## [Text for analysis]

Canadian Politics: What's The U.N. Know Anyway
Can you believe those socialist weenies at the United Nations? Do they have some nerve or what? Imagine them criticizing us for our record on the way we treat the poor, the homeless, natives and the disabled. Sure we are signatories to some stupid covenant that deals with the Social, Economic, and Cultural rights, but wasn't that just for judging other guys, not people like us?
Who do they think we are, some despotic dictatorship that ignores the plight of its people where only a small minority control most of the wealth? That we live in the type of country where the poor keep getting poorer and the rich keep getting richer? We're Canada for goodness sakes, we're the good guys.
We don't round up people and put them in jail without giving them reasons or letting them stand trial, too often. We get other people to do our torturing for us, and we've been out of the cultural genocide business for at least a few decades now. So where do they get off telling us that we have the same problems we had the last time they checked in 1998, and in fact some of them have gotten worse.

## [Study material]
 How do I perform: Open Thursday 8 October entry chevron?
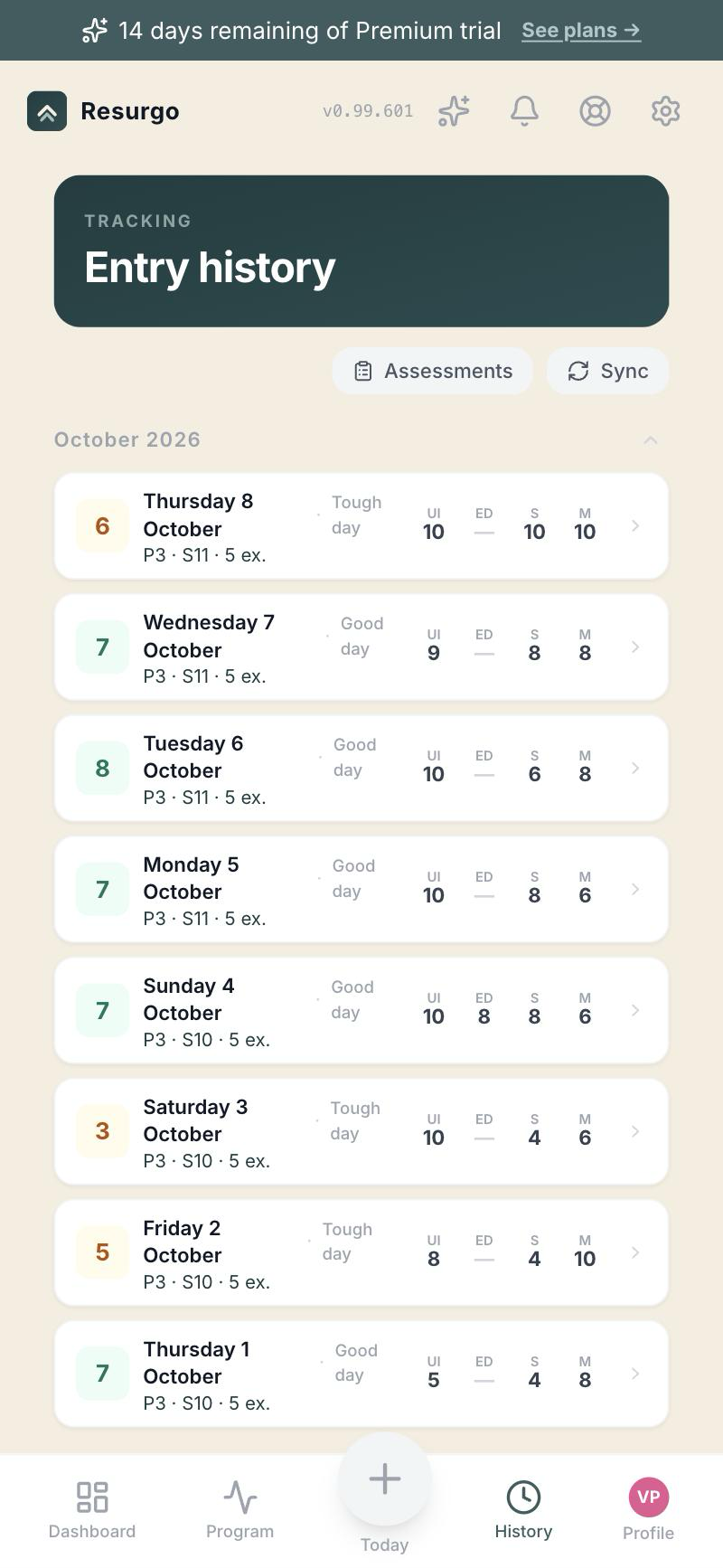pos(635,525)
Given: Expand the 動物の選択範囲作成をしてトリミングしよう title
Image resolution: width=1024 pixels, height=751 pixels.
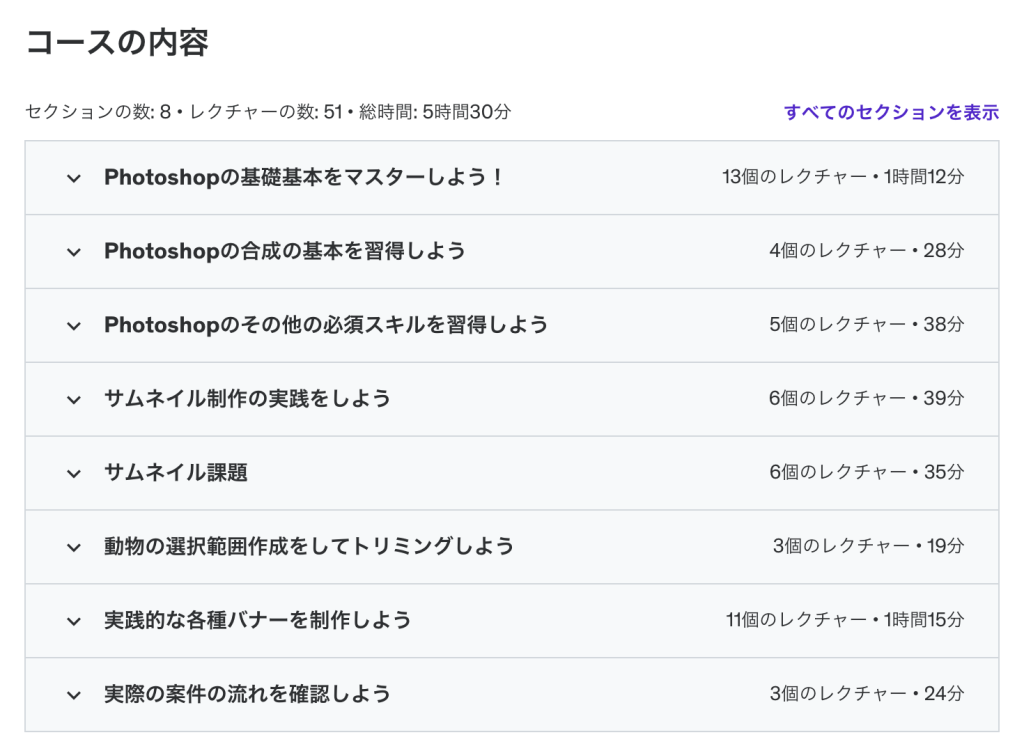Looking at the screenshot, I should point(309,546).
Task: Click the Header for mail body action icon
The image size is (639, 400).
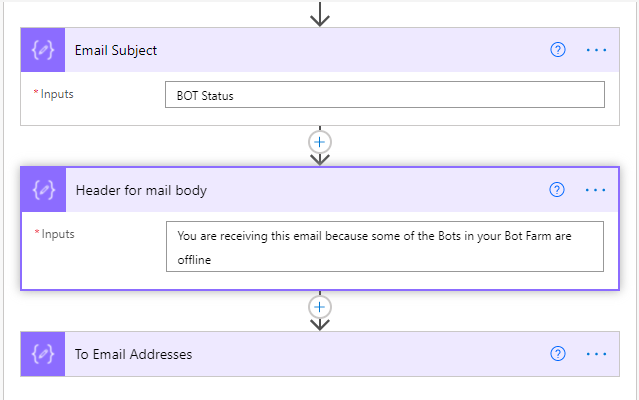Action: (x=43, y=190)
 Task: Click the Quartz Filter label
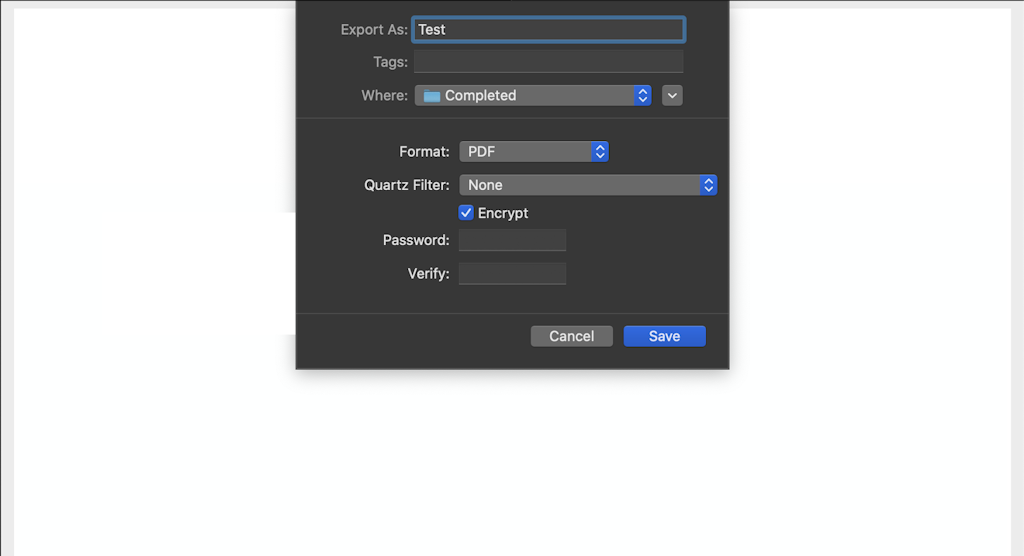click(406, 185)
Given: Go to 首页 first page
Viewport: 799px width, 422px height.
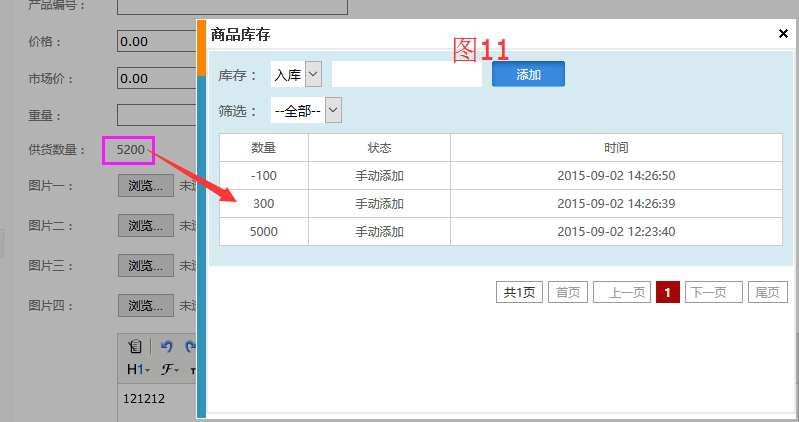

## [Required tasks]
**1.** List the groups that the commentary on Canadian politics says the United Nations criticized Canada over for its treatment of them.
**2.** Answer each question from the commentary on Canadian politics.
(a) Which rights does the covenant Canada signed deal with?
(b) What does the writer say Canada is, after "We're Canada for goodness sakes"?
(c) In what year did the United Nations last check on Canada's problems?
The records bear no relation to the commentary on Canadian politics.

## [Task answers]
**1.** The poor, the homeless, natives, and the disabled.

**2.**
(a) Social, Economic, and Cultural rights.
(b) The good guys.
(c) 1998.